# Text section
►
As if co-ordinating such diverse crafts and instruments was not difficult enough, the state police and the Secret Service had vastly different objectives. While the Secret Service aircraft made dignitary protection its priority (33 separate arrivals meaning 66 motorcade movements in all), state police forces focused first on the safety of their law enforcement officers and the safety of civilians, with property protection a close third.

Local HEMS operators flying during the two-day event, for their part, had a variety of communications to manage, with or without security for a major international summit in their airspace. Not all everyday helicopters are transporting patients, organs, or medical teams - there are news gathering pilots such as WTAE Channel 4's James Fanter, likely a little bleary from a day that begins before rush hour at 04:00. There is naturally more casual radio communication between news pilots reporting traffic, and it is not uncommon for HEMS on the scene to ask them to cut down on chatter.

Awareness of extraneous conversations is just one example of the points pilots and managers raised with one another as the meeting evolved into a wide-ranging discussion of safety issues, including awareness of springtime birds. Other pilots mentioned regions where new construction pushes risks such as unexpected cranes into the airspace. Also discussed were the communities that surround high-traffic hospital pads, and the way noise-sensitve residents count the number of helicopter passes each day.
◄
# Activity list
A. In the summit helicopter passage, what made coordinating the aircraft harder than the variety of crafts and instruments alone? Answer in one to three sentences.
B. Please continue the summit helicopter passage from its final sentence, the one about noise-sensitive residents counting helicopter passes.

# Data shown
►
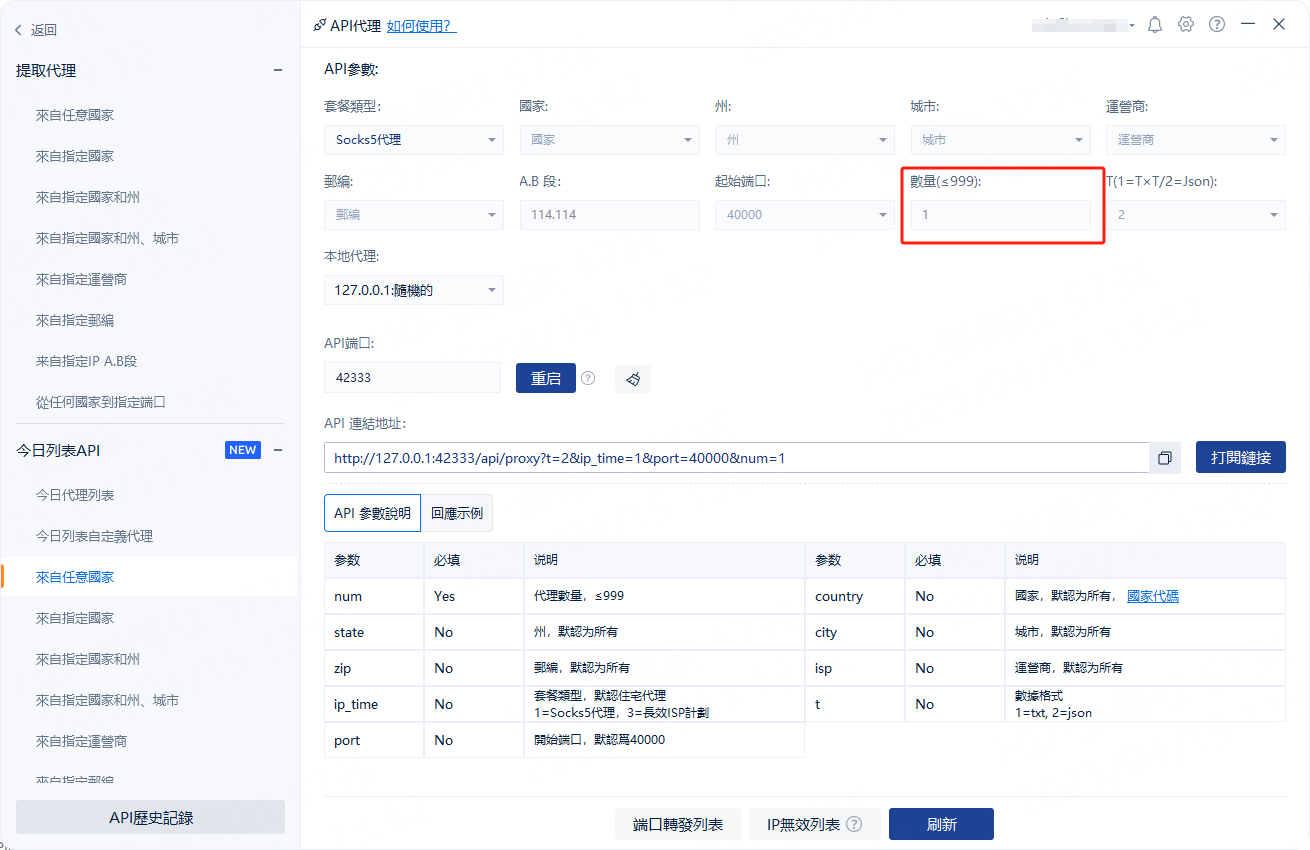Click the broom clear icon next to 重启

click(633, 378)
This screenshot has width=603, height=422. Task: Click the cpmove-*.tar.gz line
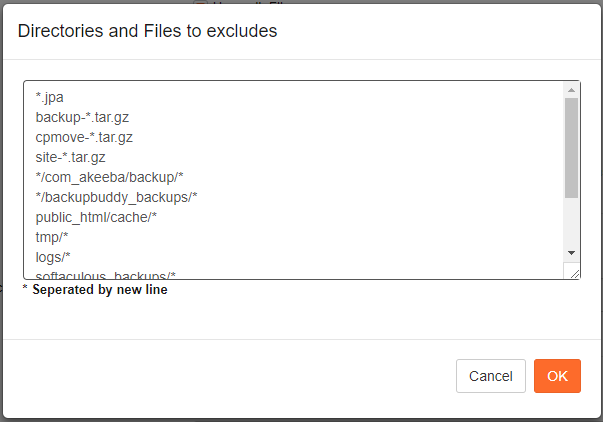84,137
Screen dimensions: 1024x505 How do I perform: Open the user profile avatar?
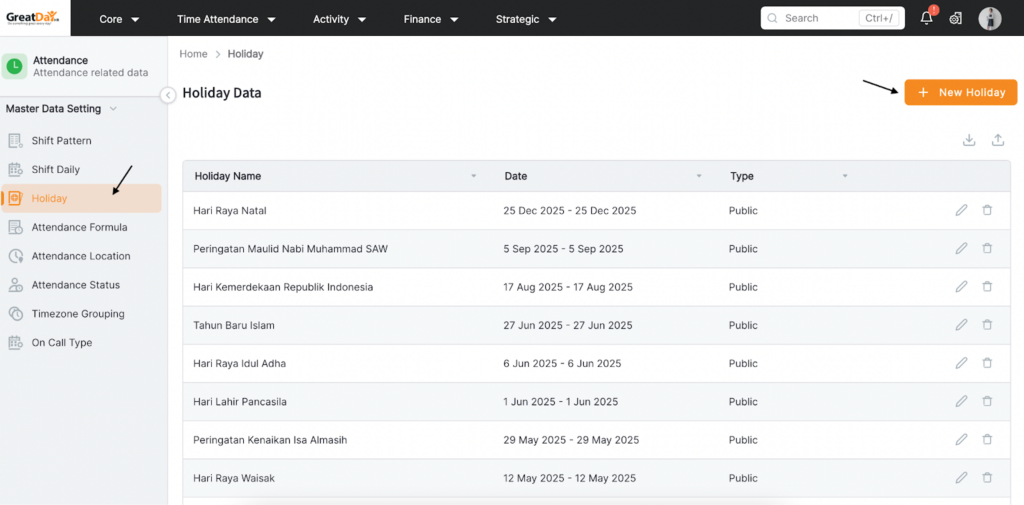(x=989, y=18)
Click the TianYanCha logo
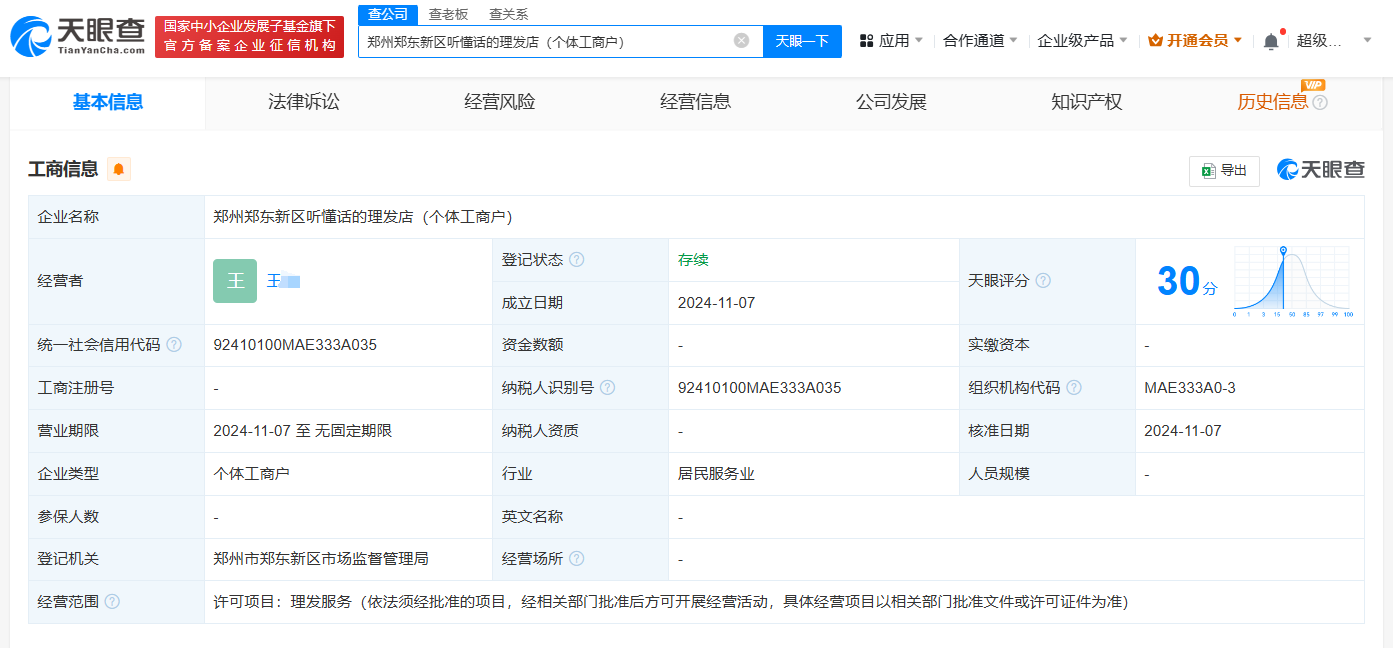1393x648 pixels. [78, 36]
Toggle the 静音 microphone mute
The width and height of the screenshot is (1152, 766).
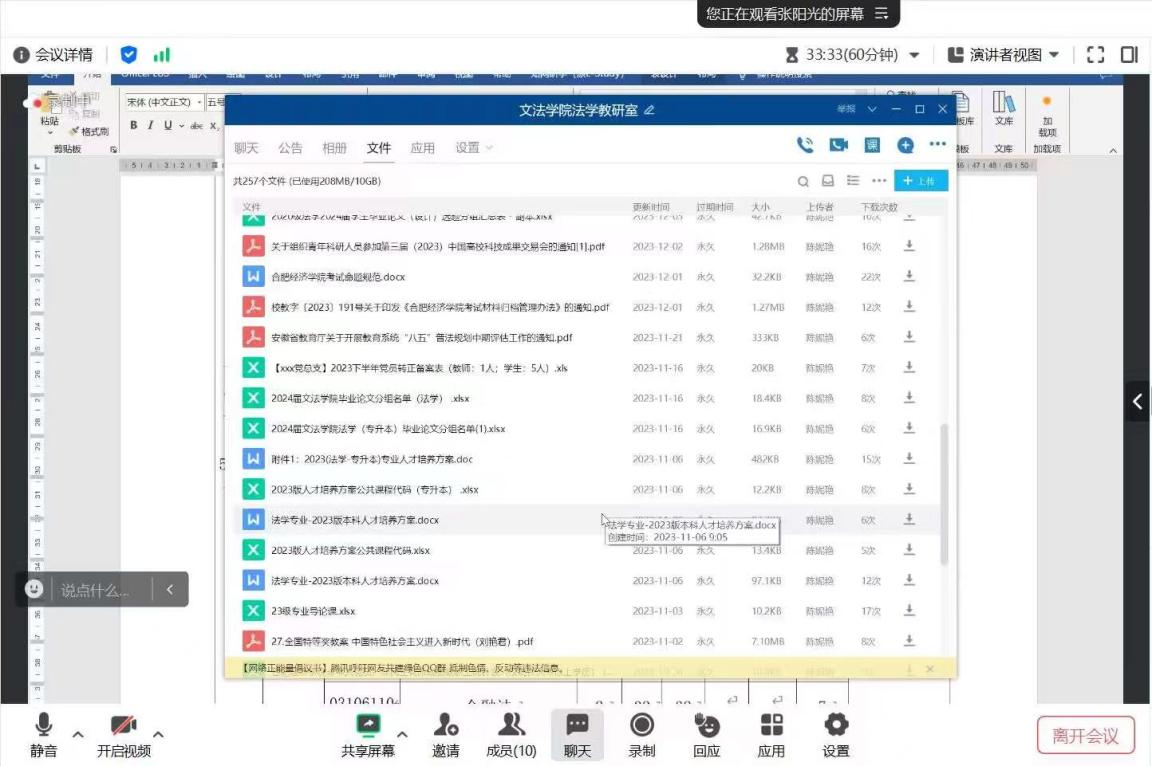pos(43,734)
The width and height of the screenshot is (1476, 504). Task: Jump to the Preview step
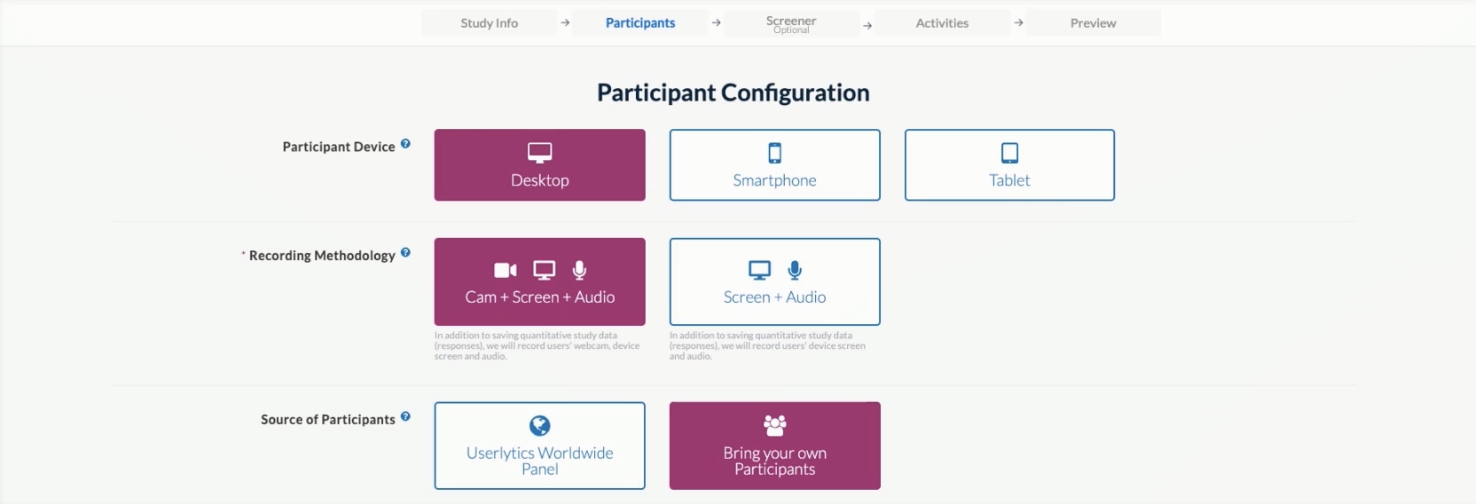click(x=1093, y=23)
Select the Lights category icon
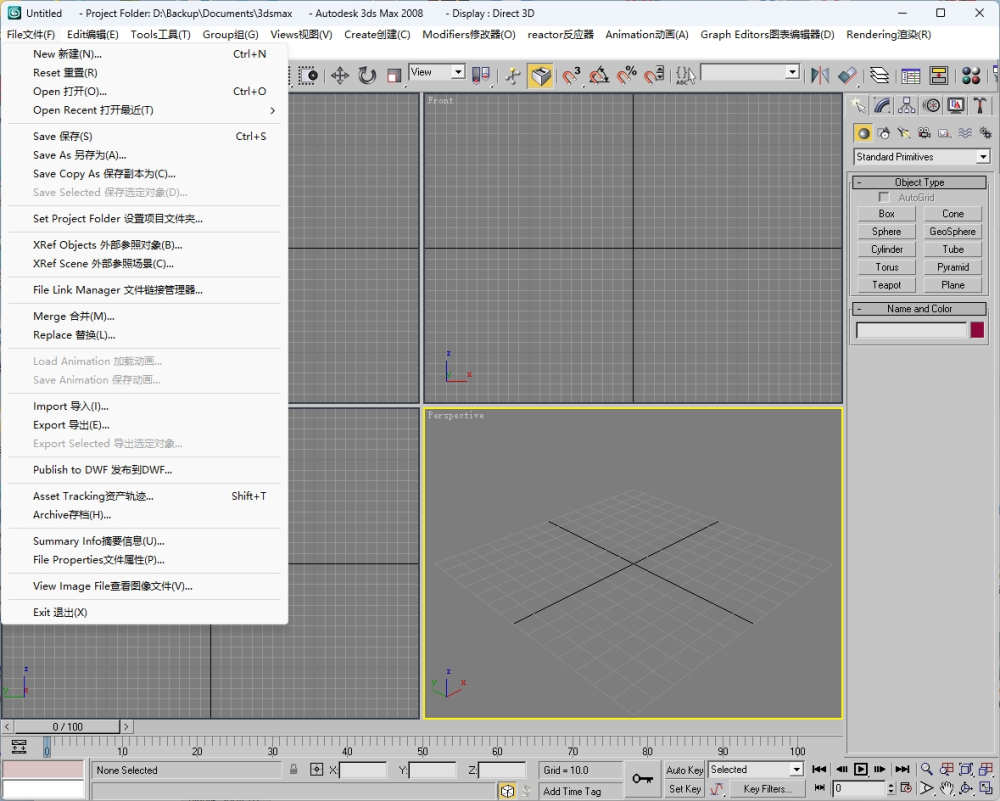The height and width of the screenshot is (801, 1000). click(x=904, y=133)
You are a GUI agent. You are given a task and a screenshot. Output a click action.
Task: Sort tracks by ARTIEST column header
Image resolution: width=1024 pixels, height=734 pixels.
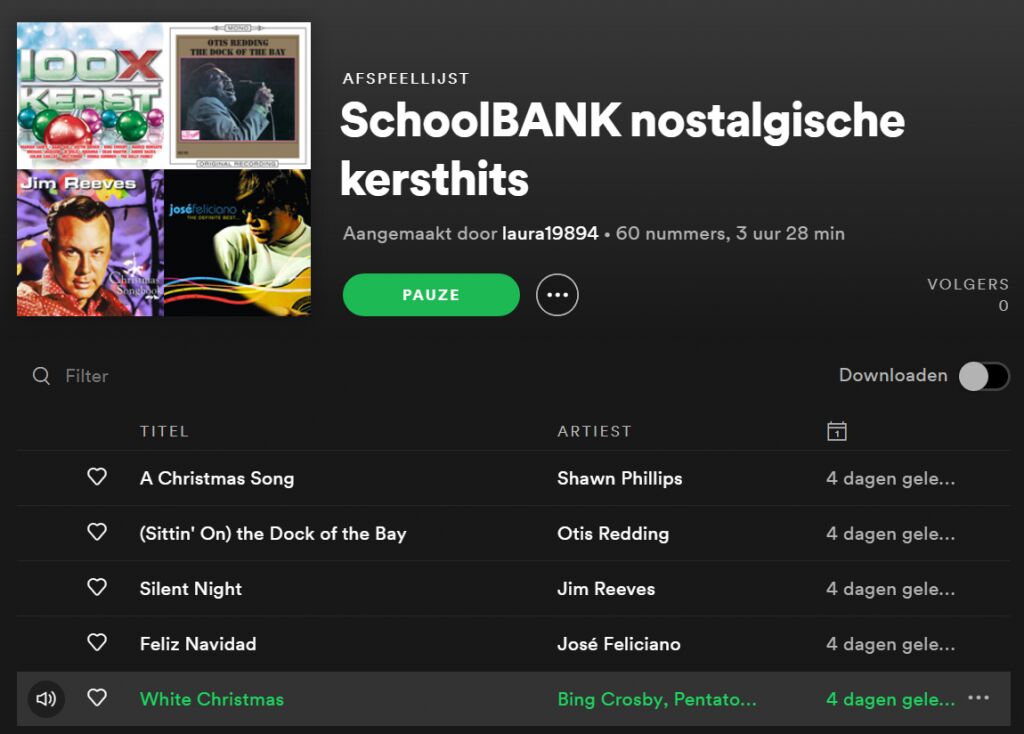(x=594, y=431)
◄
# Results of the exercise
A. The state police and the Secret Service had very different objectives. The Secret Service aircraft put dignitary protection first, while the state police focused first on the safety of their officers and of civilians, with property protection a close third.

B.
Another perennial issue affecting different HEMS operators is landing zone non-conformity.

Pilots around the room voiced the related concerns: operators face competitive issues when different landing zone standards lead one operator to accept a landing that another will not, due to factors such as the grade of a slope or hazardous wires.

Pilots considered not just the hope of consistent landing zone guidelines (a challenge, particularly given a variety of different aircraft, instruments and technology, including the fact that not all operators use night vision goggles), but the importance of a united front from different HEMS operators to member hospitals about which landing zones are acceptable.

Pilots also emphasised the desire for more communication between operators about the landing zones that are consistently dangerous, and the need for operators to exchange their reasons for turning down a given flight, whether it be it landing zone hazards, the weather, or anything else, so that another operator considering the flight can make the best decision on whether to attempt it.